Records from a dataset:
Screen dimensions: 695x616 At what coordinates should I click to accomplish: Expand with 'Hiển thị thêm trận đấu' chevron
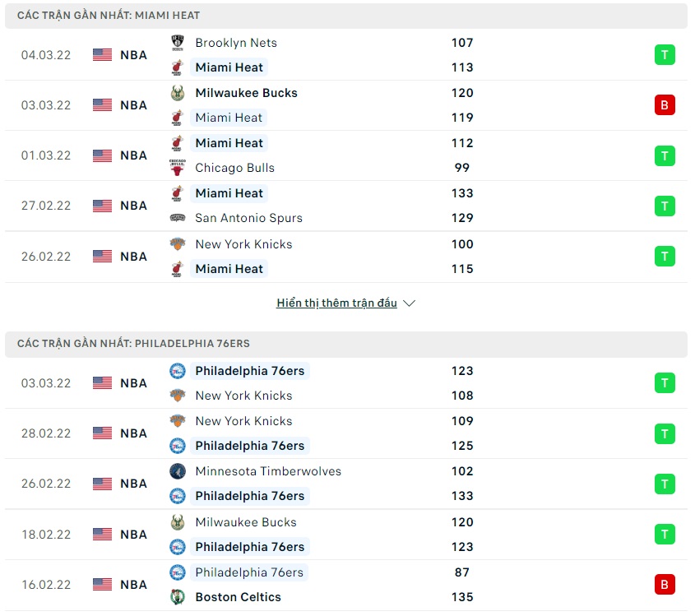click(x=410, y=303)
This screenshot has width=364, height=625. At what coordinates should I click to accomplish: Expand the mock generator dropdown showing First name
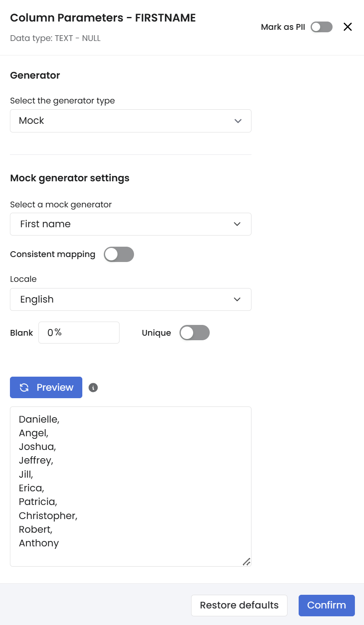point(130,224)
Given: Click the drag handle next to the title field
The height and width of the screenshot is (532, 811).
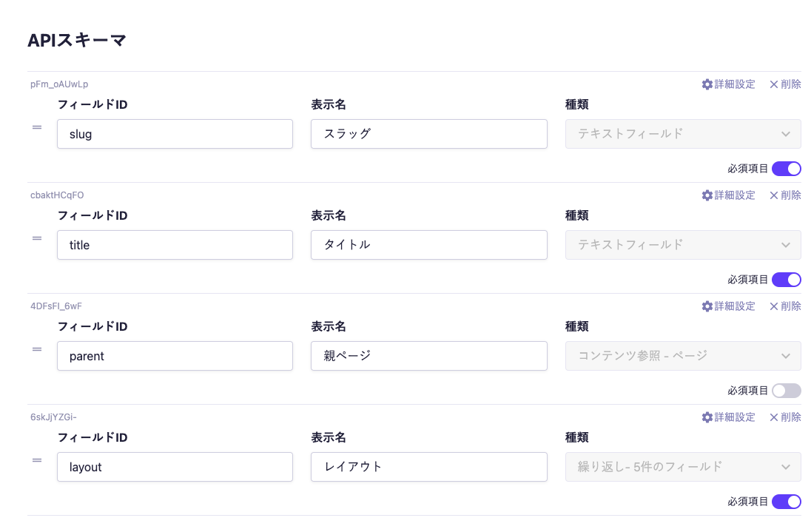Looking at the screenshot, I should coord(37,238).
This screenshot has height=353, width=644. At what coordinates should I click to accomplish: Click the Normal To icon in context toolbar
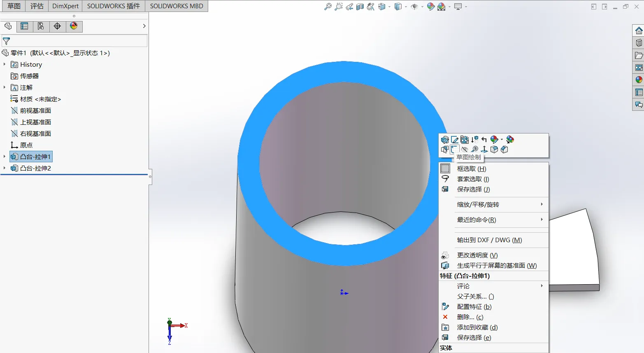click(484, 150)
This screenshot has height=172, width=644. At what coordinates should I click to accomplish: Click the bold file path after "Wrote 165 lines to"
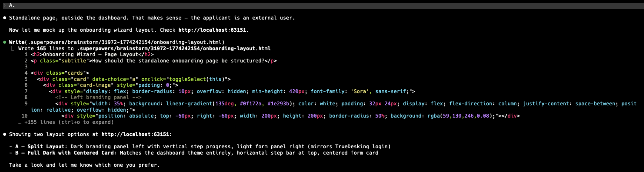pyautogui.click(x=174, y=48)
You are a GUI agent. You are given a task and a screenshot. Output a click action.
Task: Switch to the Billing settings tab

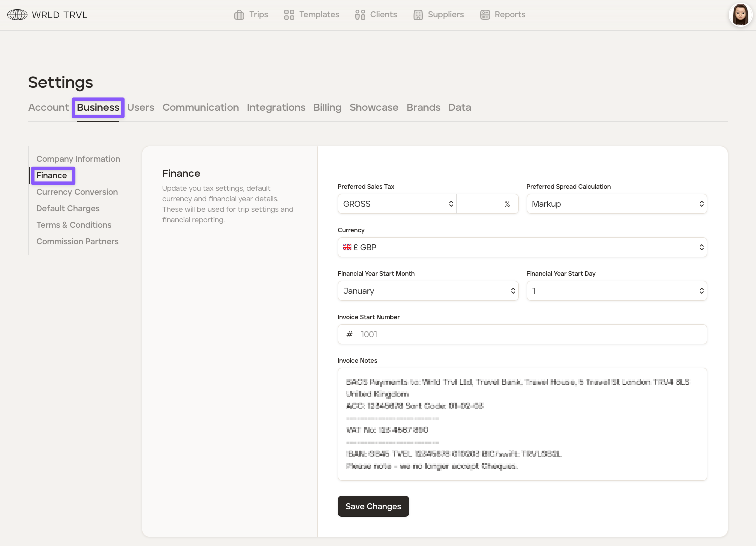[328, 108]
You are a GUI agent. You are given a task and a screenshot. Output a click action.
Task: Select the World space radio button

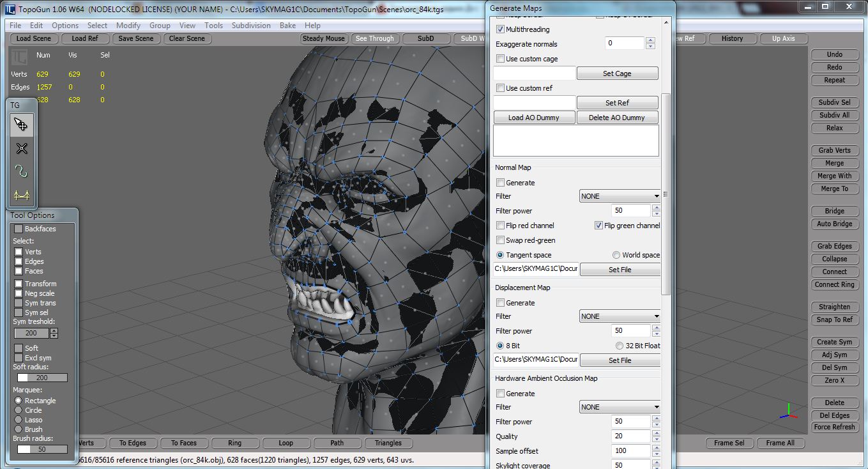click(616, 255)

§ **Activity**
With the images excluded, all entries are to be given again exactly.

§ **Answer to this task**
Screen dimensions: 695x616 At what coordinates should I click to accomplish: Expand with 'Hiển thị thêm trận đấu' chevron
click(x=410, y=303)
This screenshot has width=364, height=625. At what coordinates should I click to accomplish: Expand the mock generator dropdown showing First name
point(130,224)
Given: Click the drag handle next to the title field
The height and width of the screenshot is (532, 811).
Looking at the screenshot, I should coord(37,238).
This screenshot has height=353, width=644. At what coordinates should I click to accomplish: Click the Normal To icon in context toolbar
click(484, 150)
This screenshot has height=172, width=644. At what coordinates should I click to accomplish: Click the bold file path after "Wrote 165 lines to"
pyautogui.click(x=174, y=48)
You are a GUI agent. You are given a task and a screenshot. Output a click action.
Task: Switch to the Billing settings tab

[328, 108]
You are a GUI agent. You are given a task and a screenshot. Output a click action.
Task: Select the World space radio button

click(616, 255)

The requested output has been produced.